To make the use of the adapter pattern and the kind of situation when it may be applied more imaginable, a small, simple and very concrete example is given here. There will be no code in here, just UML and a description of the example situation and its problem. Admittedly, the UML content is written like Java. (Well, the hint text said "Good examples are mostly code", I think design patterns are abstract enough to be introduced in a different way, too.)
In general, the adapter pattern is an adequate solution for a situation when you have incompatible interfaces and none of them can be directly rewritten.
Imagine you're running a nice little pizza delivery service. Customers can order online on your website and you have small system using a class Pizza
to represent your pizzas and calculate bills, tax reports and more.
The price of your pizzas is given as a single integer representing the price in cent (of the currency of your choice).
Your delivery service is working out great, but at some point you cannot handle the growing number of customers on your own anymore but you still want to expand.
You decide to add your pizzas to the menu of a big online meta delivery service.

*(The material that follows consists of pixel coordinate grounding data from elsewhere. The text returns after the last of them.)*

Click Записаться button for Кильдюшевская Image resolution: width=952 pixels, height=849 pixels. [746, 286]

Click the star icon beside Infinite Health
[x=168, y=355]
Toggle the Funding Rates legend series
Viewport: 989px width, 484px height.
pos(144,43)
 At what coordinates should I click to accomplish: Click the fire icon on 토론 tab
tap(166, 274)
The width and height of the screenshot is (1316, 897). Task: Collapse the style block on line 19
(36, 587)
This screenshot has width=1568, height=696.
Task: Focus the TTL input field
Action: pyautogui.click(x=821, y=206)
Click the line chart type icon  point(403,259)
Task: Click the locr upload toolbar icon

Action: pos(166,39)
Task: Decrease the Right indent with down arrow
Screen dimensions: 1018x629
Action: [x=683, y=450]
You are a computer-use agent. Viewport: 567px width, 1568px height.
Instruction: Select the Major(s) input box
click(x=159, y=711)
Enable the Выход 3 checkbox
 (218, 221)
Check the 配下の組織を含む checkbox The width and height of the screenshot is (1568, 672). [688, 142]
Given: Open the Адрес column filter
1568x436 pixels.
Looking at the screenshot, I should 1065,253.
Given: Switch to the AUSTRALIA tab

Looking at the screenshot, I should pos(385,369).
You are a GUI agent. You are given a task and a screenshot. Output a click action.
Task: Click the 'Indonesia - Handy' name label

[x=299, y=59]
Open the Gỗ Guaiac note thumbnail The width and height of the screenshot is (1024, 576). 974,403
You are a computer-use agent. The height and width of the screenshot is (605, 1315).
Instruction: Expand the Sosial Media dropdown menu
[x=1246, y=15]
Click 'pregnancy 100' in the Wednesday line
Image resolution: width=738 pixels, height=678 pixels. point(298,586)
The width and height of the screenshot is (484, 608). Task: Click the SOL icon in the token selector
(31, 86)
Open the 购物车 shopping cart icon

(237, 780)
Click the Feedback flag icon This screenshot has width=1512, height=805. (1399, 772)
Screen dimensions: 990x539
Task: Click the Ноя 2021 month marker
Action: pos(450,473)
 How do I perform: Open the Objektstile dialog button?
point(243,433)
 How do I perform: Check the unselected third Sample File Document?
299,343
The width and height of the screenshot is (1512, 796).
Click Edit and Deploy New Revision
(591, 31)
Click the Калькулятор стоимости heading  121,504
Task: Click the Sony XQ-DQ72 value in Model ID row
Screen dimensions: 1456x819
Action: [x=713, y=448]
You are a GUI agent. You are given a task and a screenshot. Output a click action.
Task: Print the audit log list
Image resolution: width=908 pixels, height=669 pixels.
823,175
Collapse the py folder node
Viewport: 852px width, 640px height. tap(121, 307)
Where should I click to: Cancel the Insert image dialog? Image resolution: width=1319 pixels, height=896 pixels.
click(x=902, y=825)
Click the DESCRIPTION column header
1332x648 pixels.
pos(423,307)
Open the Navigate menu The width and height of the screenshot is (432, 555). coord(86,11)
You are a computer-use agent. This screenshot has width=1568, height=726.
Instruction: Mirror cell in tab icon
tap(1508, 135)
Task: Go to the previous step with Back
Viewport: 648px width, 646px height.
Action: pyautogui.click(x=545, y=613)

They offer a lot of different meals — not only pizzas — so their system makes more use of abstraction and has an Interface IMeal
representing meals coming along with a class MoneyAmount
representing money.
MoneyAmount
consists of two integers as input, one for the amount (or some random currency) before the comma, and one for the cent amount from 0 to 99 after the comma;
Due to the fact that the price of your Pizza
is a single integer representing the total price as an amount of cent (> 99), it is not compatible with IMeal
.
This is the point where the adapter pattern comes into play: In case it would take too much effort to change your own system or create a new one and you have to implement an incompatible interface, you may want to apply the adapter patttern.
There are two ways of applying the pattern: class adapter and object adapter.
Both have in common that an adapter (PizzaAdapter
) works as some kind of translator between the new interface and the adaptee (Pizza
in this example).
The adapter implements the new interface (IMeal
) and then either inherits from Pizza
and converts its own price from one integer to two (class adapter)
or has an object of type Pizza
as an attribute and converts the values of that (object adapter).
By applying the adapter pattern, you will kind of "translate" between incompatible interfaces.